Alternatively, however, a public policy may be analysed in terms of influence of interest groups and their pressure to benefit from state-distributed benefits. For example, it may be argued that various types of subsidies given by the governments, for example on fertilizers, benefits rich farmers and commercial crop producers (tea, rubber, tobacco, cotton, fruits) more than the poor farmers. Similarly, subsidized petrol/diesel benefits the urban middle and upper classes more than it reduces the cost of public transportation or cost of transportation of essential commodities.

Political economy approach tells us how allocation of public resource and making of public policies are influenced by economic factors and economic behaviour of the actors. Concepts and assumptions, such as individuals as rational actors, aware of his/her best interests and to be left alone to pursue one’s own conception of good and betterment, efficient and optimum outcome and maximization of profit are taken as an explanatory tool for political behaviour and public policy. Assumptions and formal rules of economic analysis are applied to understand the interplay of economics and politics, on the one hand, and behaviour of the political actors, on the other. In brief, a political actor is viewed as economic actor. The political economy approach gives a new dimension to the understanding of politics. Understanding of politics in terms of the ‘state’ or ‘political system’ may present analysis of effect of economics on politics only as a peripheral issue.

Whether conflicting interests in society are reconciled justly or whether settled in favour of a particular section or class through publicly legitimized policies; whether optimal resource allocation is being achieved or whether it is being done in favour of some at the cost of others; or whether resource allocation and public policy are result of pressure of certain groups only. All these aspects require analysis and explanation from the perspectives of political economy; it requires studying politics and economics together. Engaging in economic exchanges, resource allocation, economic development, public policy and welfare redistribution also involves engaging in politics and negotiation.

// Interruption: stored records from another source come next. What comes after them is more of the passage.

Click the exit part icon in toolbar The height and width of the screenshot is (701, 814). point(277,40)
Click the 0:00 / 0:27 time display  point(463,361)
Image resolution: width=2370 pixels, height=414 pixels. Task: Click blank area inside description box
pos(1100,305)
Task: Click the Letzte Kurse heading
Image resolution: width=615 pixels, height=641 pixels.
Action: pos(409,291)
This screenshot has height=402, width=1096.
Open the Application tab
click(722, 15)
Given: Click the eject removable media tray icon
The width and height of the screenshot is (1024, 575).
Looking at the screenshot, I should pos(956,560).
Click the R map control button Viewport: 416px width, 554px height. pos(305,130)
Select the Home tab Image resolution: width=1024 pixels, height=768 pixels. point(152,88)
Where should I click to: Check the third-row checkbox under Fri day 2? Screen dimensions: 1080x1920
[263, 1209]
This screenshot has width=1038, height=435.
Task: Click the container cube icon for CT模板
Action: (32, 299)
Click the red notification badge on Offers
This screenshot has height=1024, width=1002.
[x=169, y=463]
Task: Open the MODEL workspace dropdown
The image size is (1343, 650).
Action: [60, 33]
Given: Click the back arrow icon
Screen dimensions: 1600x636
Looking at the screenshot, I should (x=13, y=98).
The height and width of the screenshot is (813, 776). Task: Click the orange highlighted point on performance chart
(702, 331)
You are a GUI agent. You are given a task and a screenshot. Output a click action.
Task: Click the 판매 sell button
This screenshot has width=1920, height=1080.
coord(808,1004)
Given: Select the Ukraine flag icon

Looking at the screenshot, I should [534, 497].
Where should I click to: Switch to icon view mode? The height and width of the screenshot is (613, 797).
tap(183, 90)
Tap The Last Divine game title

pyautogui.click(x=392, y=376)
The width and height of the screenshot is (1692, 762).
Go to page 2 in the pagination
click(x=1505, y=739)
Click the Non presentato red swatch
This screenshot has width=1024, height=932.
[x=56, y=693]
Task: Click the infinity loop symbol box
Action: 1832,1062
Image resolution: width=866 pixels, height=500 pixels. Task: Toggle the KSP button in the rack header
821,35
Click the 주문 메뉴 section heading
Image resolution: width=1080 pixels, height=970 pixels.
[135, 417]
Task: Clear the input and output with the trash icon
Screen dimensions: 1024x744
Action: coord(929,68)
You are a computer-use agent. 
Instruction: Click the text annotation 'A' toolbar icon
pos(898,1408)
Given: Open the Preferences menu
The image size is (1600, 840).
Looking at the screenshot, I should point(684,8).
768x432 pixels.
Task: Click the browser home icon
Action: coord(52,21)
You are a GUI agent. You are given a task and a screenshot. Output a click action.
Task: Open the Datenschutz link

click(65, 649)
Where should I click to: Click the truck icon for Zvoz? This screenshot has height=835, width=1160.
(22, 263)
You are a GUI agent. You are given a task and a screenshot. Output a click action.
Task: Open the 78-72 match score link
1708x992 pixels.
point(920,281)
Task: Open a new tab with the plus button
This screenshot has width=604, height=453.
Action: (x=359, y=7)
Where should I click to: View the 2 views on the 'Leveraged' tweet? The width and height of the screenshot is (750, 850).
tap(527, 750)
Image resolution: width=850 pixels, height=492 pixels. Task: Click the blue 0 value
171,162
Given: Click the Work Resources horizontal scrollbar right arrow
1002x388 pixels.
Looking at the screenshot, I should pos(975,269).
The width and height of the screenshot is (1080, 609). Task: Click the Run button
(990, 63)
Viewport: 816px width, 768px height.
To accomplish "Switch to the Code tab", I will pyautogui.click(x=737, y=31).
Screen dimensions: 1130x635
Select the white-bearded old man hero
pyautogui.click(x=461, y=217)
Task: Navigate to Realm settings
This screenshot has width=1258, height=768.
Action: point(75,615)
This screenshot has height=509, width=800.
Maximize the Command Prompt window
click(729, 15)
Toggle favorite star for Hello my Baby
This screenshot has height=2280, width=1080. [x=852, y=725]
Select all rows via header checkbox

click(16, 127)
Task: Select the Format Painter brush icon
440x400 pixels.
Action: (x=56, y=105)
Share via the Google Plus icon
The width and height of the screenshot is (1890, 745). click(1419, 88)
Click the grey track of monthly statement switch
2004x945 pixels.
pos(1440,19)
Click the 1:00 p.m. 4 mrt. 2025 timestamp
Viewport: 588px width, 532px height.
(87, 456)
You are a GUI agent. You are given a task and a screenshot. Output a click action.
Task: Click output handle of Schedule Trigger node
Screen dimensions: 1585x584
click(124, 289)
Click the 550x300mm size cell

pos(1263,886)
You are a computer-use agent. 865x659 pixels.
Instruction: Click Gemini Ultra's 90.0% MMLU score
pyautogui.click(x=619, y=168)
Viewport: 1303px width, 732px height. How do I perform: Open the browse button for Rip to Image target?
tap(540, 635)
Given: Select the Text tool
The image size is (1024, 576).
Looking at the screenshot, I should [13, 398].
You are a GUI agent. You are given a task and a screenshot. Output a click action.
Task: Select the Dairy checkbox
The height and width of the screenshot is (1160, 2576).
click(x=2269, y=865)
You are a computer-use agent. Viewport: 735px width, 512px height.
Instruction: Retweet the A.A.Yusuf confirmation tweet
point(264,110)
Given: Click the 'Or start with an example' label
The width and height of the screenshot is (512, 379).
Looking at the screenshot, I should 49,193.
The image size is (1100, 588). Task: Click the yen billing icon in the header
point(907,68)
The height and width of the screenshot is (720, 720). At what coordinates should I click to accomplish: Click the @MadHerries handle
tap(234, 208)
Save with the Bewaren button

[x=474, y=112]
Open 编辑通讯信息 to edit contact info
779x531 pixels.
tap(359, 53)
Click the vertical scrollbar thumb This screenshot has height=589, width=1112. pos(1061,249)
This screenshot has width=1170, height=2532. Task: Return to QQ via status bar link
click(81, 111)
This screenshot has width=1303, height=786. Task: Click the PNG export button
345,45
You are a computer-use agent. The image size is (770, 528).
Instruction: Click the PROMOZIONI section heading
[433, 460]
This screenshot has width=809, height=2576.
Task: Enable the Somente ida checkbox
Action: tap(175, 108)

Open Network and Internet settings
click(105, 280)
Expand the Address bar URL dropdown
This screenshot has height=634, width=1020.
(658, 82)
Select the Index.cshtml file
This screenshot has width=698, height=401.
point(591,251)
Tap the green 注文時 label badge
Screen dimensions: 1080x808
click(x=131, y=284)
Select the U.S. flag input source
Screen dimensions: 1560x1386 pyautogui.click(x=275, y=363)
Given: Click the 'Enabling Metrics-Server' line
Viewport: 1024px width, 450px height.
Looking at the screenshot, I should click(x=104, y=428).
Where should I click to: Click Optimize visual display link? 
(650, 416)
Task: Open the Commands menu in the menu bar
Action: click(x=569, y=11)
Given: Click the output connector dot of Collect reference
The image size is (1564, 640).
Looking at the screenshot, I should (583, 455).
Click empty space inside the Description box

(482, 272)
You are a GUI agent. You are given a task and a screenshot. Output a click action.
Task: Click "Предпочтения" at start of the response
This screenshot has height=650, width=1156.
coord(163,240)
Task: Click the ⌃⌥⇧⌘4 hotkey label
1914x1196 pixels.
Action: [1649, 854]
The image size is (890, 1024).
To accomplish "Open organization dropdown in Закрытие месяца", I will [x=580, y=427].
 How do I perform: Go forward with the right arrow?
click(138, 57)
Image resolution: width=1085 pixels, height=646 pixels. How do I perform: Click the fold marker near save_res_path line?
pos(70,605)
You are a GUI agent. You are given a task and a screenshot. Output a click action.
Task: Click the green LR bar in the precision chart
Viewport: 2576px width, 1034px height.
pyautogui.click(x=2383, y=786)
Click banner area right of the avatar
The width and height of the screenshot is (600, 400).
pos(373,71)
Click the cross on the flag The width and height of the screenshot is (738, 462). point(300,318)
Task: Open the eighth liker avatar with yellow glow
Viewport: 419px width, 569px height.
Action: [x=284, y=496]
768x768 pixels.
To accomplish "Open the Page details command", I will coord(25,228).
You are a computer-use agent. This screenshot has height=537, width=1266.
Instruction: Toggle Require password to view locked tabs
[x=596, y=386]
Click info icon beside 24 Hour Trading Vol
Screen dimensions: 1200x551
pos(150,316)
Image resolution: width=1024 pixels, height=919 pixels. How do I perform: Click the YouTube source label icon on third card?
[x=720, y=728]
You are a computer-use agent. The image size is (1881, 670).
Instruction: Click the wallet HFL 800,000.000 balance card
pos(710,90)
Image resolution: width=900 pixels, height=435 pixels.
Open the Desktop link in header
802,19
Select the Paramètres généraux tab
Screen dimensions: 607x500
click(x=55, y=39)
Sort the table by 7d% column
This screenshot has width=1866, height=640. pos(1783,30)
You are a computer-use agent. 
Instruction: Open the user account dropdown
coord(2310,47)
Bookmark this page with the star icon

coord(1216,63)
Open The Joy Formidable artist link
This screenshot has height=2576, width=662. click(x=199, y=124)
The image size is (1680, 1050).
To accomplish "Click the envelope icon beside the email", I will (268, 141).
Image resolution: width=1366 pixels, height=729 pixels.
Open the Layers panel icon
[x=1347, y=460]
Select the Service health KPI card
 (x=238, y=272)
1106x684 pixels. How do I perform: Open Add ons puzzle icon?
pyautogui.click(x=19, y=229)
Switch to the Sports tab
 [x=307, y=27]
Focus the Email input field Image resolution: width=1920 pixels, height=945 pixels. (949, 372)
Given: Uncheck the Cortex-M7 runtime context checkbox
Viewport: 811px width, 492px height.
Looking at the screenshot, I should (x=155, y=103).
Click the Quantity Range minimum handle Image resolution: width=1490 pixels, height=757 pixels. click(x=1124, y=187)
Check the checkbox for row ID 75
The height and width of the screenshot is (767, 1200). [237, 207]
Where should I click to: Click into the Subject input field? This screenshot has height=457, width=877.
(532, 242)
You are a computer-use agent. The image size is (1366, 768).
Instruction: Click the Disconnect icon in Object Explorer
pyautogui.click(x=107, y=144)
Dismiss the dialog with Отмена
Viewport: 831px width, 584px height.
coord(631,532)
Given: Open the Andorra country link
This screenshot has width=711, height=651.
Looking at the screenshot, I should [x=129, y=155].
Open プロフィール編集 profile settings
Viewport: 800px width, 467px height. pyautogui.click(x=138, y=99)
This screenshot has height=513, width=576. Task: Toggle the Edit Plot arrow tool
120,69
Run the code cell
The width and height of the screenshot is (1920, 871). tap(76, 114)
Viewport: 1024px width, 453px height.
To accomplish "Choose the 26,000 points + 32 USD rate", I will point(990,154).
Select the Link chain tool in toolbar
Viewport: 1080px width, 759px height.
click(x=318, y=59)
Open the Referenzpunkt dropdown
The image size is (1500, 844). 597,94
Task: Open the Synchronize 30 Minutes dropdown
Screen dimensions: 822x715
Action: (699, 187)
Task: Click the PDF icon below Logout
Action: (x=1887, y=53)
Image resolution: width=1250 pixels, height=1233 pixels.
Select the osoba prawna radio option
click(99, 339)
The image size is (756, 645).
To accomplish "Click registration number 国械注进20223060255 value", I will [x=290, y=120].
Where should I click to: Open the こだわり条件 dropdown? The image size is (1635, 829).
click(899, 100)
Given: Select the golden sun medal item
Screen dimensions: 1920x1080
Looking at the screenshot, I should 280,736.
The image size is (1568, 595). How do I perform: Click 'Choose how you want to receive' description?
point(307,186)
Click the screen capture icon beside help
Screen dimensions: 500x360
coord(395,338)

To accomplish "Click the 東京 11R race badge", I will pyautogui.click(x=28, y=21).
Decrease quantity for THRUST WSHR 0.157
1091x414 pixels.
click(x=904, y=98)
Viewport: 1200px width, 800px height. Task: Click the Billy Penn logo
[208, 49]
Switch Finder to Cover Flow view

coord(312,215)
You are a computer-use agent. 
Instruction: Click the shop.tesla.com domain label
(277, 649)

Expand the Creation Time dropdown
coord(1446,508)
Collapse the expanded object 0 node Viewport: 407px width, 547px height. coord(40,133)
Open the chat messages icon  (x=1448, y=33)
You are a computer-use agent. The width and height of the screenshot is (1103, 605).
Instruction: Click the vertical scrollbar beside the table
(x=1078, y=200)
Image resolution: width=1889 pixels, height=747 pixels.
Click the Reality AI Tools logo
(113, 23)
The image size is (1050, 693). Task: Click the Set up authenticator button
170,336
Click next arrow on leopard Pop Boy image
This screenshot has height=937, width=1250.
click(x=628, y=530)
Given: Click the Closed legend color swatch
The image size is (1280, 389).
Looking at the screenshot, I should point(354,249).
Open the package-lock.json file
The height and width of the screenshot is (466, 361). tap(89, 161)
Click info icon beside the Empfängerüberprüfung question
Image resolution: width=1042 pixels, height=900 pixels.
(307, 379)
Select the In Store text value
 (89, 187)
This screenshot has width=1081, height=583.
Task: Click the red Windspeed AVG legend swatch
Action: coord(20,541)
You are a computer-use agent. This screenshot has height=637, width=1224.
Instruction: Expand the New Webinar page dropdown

Another feature of the political economy approach is to understand the concept of power as combining economic and political power. Susan Strange says, ‘it is impossible to make any clear distinction between political power and economic power since there is always an element of each in the other.’2 For example, before liberalization and divestment, planned economy in India conferred, and even today confers, power of regulating and directing the economy of not only the public sector but also the general direction of the private sector. Reforms in the land and agrarian relations, planned economy, policy on food security, PDS, resource allocation policies relating to subsidies, priority sector finance and policies on planned development relate to interplay of economics and politics. The political economy approach makes us understand how the interplay between the economic and the political produces economic and resource-based outcomes or results and who benefits from them and how. This interplay between economics and politics can be studied and explained at three levels:

  1. At the level of individual actor: Market condition is considered the basis for individuals pursuing their self-chosen conception of good life, un-interfered by external authority, the state. Laissez-faire doctrine and theories of the classical economists, such as Adam Smith, Robert Malthus, David Ricardo and others are considered part of classical political economy. In the classical political economy approach, the individual actor is considered as a rational actor and if s/he is un-interfered, one would achieve what is her/his best interest. The State is not allowed any role for regulation and resource allocation. Instead, the market forces, what Adam Smith says, the ‘invisible hand’ is considered the sole regulator and distributor. Resource allocation and outcomes are considered a result of market forces and not of political authority.
  2. At the level of civil society: Friedrich Wilhelm H. Hegel, the idealist philosopher, analysed the civil society, as the realm of the market relations and competition. Karl Marx, influenced by the classical political economy, felt that the latter ‘incorporated the presumptions of bourgeois society’.3 In classical political economy as well as in Marxian analysis, political behaviour, or for that matter, human activity is treated as reflection of the economic activity. In this, economic activity and economic relations are assigned a fundamental place than any other activity. However, though starting on the same platform of political economy (economic activity as the primary realm of human activity), classical political economists and Marx reached different conclusions. While the former set up arguments for a market society and individual actor, Marx did exactly the opposite and treated it as a class phenomenon. We can discuss theory of political economy in terms of classical economists and the Marxian framework.
  3. At the level of interest groups: Rational-choice or public-choice theory or political economy approach deals with the analysis of strategic choice by decision-makers in a situation of competition or conflict in order to maximize gains and minimize losses. Primarily, it is an analytical tool for accounting for the behaviour of rational actors or players. As such, it is the rational actor who always seeks maximization of his/her interest. The political economy approach seeks to find out the correlation between the interest groups and state and governmental policies. Do policy and programme formulations of governments reflect preferences of interest groups within the economy? This explains why and how interest groups emerge and express their objectives and preference, so far as resource allocation and preferential distribution of benefits in society is concerned. It also focuses on how interest groups enter into coalitions, tacitly or openly, with similar groups and how they interact with other institutions in society, primarily the institutions of the state and resource distribution. A mathematical model of this approach is called the Game theoretic model or game theory, which explains actions of individuals as rational actors by applying the mathematical model of calculation of maximum, minimum and optimum benefits and payoffs.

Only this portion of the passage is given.